If you’re trying to lose weight or simply don’t want to put weight on over Christmas, you should aim to make your Christmas dinner as healthy as possible.
If you’re in charge of cooking for your family or loved ones, you’ll have complete control but if you’re only a guest, you’ll probably have to make some hard decisions when you head to the table.
Choose a healthy starter
With a typical prawn cocktail having around 300 calories, you may want to see if you can serve up something that is just as delicious but has less calories. There are many different homemade soups that you could make which have between 150 – 180 calories per portion or you could opt for a melon boat which only has around 50 calories.
Don’t add much salt
A typical Christmas dinner can contain 15g of salt if you’re not careful. That’s twice the recommended maximum daily amount. To cut down on salt you should avoid pre-prepared vegetables and meat joints. Cooking fresh is much better because you’ll know exactly how much salt you’re using.
Think about portion sizes
It can be easy to cook enough food to feed an army but you should try your best to only cook what you need, otherwise you’ll be encouraging your guests to overeat. If you’re only having five guests over, you shouldn’t need to cook more than ten pigs and blankets as they’ll have plenty of other things to eat.
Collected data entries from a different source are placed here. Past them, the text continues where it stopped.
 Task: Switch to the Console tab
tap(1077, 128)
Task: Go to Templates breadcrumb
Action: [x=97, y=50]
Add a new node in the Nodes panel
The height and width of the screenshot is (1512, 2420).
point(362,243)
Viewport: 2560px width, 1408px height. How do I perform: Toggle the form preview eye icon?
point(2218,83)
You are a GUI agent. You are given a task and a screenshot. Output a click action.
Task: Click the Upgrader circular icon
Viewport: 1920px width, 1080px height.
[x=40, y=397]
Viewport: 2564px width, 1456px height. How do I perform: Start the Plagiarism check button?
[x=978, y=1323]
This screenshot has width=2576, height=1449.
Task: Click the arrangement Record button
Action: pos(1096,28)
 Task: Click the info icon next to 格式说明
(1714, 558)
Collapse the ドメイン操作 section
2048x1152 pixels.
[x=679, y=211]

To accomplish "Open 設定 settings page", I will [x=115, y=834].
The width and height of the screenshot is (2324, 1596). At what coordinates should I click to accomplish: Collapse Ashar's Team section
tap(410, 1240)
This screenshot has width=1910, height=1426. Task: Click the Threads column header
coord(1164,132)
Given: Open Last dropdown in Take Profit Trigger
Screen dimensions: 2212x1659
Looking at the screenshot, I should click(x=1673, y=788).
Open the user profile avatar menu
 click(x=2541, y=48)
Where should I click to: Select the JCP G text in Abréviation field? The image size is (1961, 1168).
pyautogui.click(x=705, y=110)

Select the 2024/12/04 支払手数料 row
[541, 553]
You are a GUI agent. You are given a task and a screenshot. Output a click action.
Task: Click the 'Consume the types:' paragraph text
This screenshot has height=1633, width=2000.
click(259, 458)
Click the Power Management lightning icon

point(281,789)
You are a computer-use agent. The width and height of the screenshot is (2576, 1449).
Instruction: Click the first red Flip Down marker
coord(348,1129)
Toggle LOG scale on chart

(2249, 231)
Cook lots of different vegetables
If you don’t smother vegetables in butter, they’re low in fat so try to give your guests a wide selection. If you’re going to be sending out food to the table and letting people help themselves, send the vegetables first so they take bigger portions.
Limit the roasties
Instead of offering a mountain of roast potatoes, which have 149 calories per 100g, serve up a smaller amount alongside baked potatoes (109 calories per 100g) or mashed potato (98 calories per 100g).
Watch how you cook your turkey
Turkey meat is low in fat but you need to cook it in its own juices if you want to avoid adding on extra calories. Not putting butter under its skin and not cooking it in goose fat can make a big difference. Before you serve your turkey, make sure you cut off all the skin which is high in fat and pop it straight into the bin so you’re not tempted to eat it later.
Dessert or cheeseboard
Having several dessert options and a cheeseboard straight after the main course can be a bit excessive because your guests will be feeling full from their starters and main courses. Why not let everyone relax for an hour or two and then serve the cheese board and desserts? Alternatively, why not opt for one or the other.
Instead of buying a Christmas pudding, you could serve up a healthy homemade one with low-fat yoghurt or custard instead of brandy sauce. Try to read the labels when choosing which cheeses to include on your board. For instance, blue stilton has more calories and salt per portion compared to wensleydale with apricots.